The researchers analyzed the effects of an employer-mandated switch to HDHPs in 12,084 diabetic patients, aged 12 to 64 years. All were enrolled in a low-deductible plan ($500 or less) for 1 year, followed by 2 years in an HDHP ($1000 or higher). The HDHP patients were propensity score-matched to patients who remained on low-deductible plans only.

The effects of switching to an HDHP on diabetes outpatient care and acute complications were assessed, including ED visits for preventable complications. Subgroup analyses focused on 4121 low-income patients and 1899 patients eligible for health savings accounts (HSAs).

Out-of-pocket costs increased for diabetic patients in the year after switching to HDHPs: by 49.4% overall, 51.7% for low-income patients, and 67.8% for HSA-eligible patients. There was no change in high-priority primary care visits or use of disease monitoring tests. However, high-priority specialist visits decreased by 5.5% in the first year and 7.1% in the second year.

After the switch to an HDHP, outpatient visits for acute diabetes complications were delayed in both the overall and low-income cohorts: adjusted hazard ratio 0.94 and 0.89, respectively. Annual ED visits for acute complications increased by 8.0% for all patients, 15.5% in HSA-eligible patients, and 21.7% in low-income patients.

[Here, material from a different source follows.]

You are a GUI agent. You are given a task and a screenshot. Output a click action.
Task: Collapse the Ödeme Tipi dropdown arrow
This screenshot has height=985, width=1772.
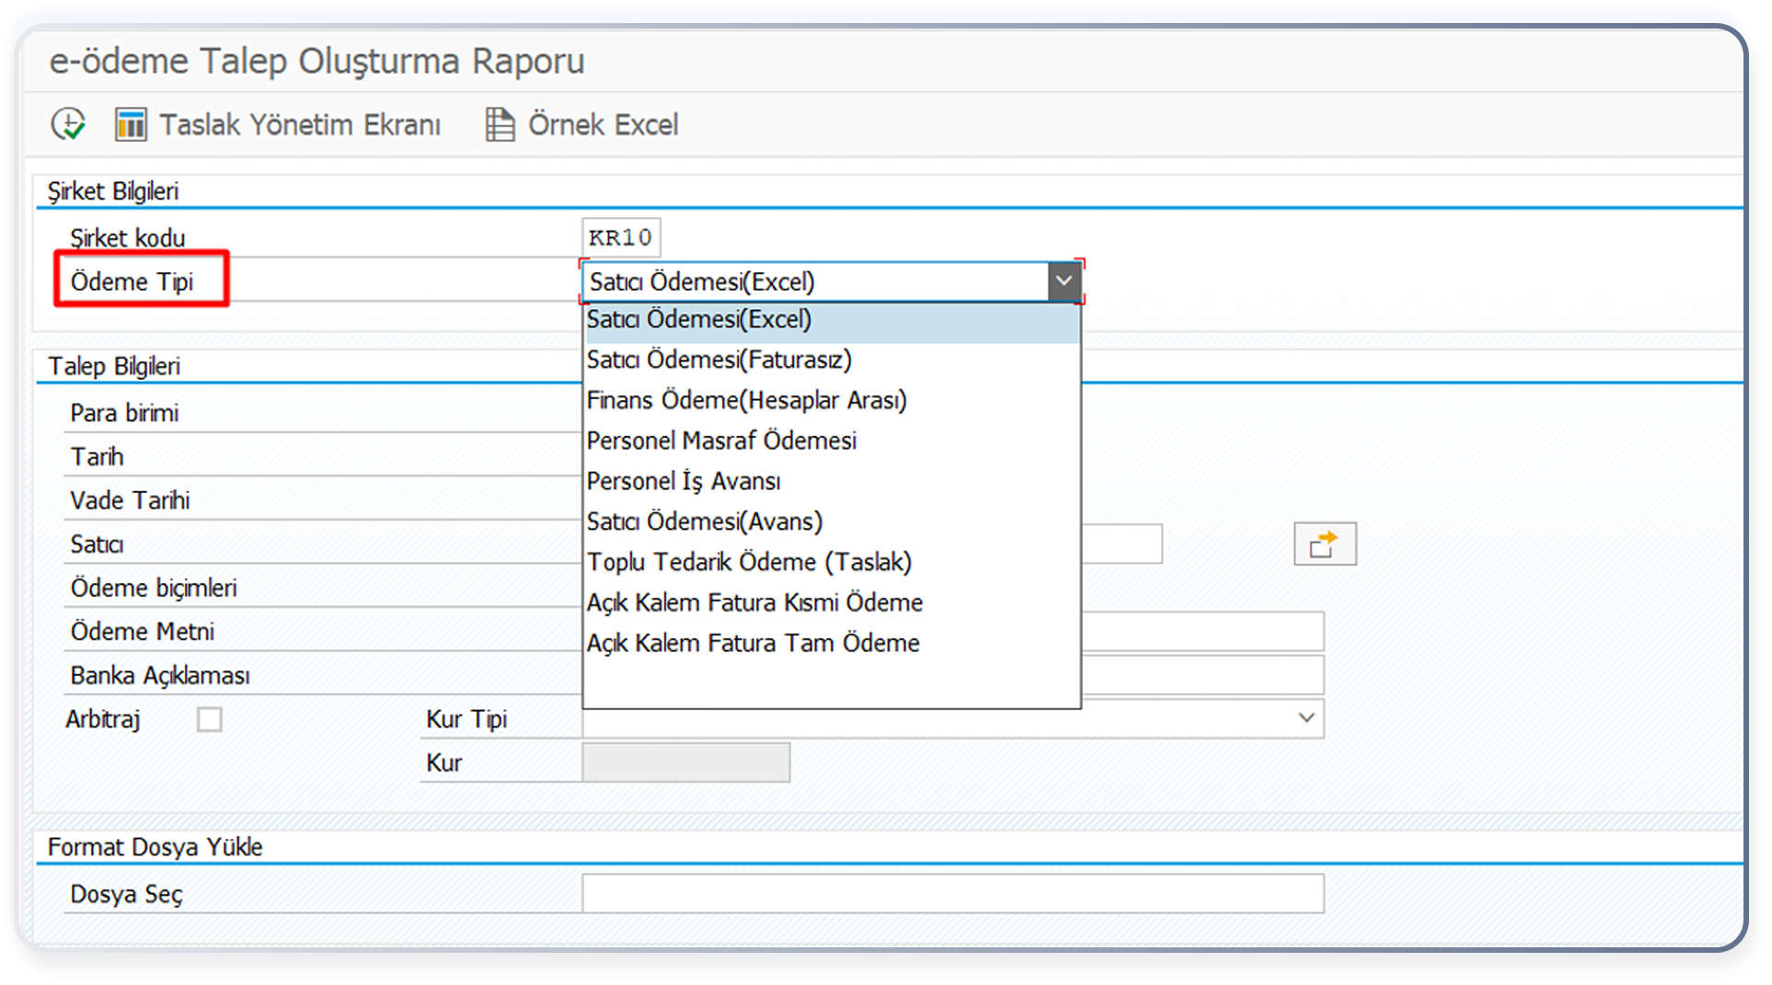(x=1064, y=281)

Switching to an HDHP does not appear to affect outpatient visits and disease monitoring for diabetic patients. However, rates of ED visits for preventable acute diabetes complications are substantially increased, particularly for low-income, high-morbidity, and HSA-eligible patients. With the increasing focus on HDHPs in the US healthcare system, the authors discuss implications for preventing adverse effects on diabetes care [Wharam FJ, et al. Diabetes outpatient care and acute complications before and after high-deductible insurance enrollment: a Natural Experiment for Translation in Diabetes (NEXT-D) study. JAMA Intern Med 2017; doi:10.1001/jamainternmed.2016.8411].